■ Material provided:

───

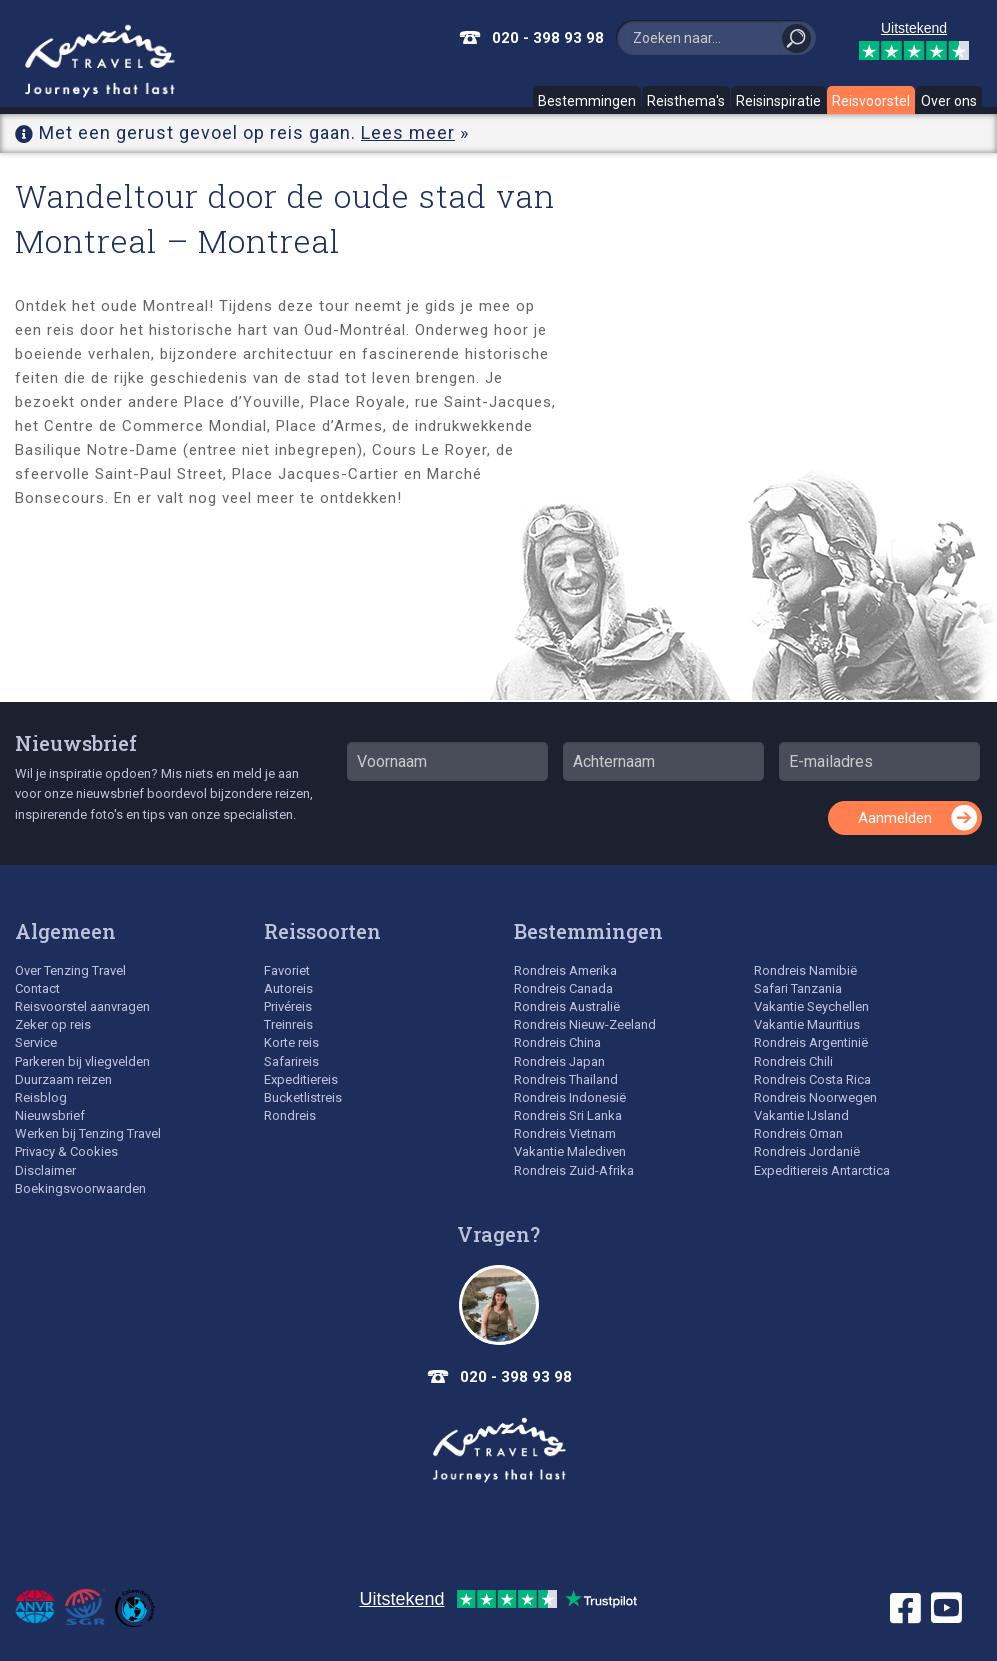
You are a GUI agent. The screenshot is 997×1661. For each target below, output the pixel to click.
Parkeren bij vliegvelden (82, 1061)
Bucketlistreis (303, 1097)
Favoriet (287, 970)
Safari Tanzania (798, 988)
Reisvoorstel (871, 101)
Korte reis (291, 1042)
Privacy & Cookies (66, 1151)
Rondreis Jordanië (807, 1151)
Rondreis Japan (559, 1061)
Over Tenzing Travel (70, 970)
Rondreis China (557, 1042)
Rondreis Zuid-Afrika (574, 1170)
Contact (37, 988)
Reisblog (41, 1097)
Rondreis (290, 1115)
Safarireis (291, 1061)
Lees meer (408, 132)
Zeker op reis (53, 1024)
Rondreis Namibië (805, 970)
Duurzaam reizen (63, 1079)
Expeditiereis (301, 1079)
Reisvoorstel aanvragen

───

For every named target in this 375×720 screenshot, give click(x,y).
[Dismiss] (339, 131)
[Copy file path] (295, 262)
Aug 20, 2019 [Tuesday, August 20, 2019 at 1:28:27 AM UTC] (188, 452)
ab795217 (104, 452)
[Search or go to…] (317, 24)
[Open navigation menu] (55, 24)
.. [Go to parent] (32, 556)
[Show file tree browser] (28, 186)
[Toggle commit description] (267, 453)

───

In the lines from the one containing "ab795217 (104, 452)" through the one containing "[Toggle commit description] (267, 453)", inclusive, change "file tree browser" to "file sidebar" and leave the rest untouched. Give only those lines.

■ Task response:
ab795217 (104, 452)
[Search or go to…] (317, 24)
[Open navigation menu] (55, 24)
.. [Go to parent] (32, 556)
[Show file sidebar] (28, 186)
[Toggle commit description] (267, 453)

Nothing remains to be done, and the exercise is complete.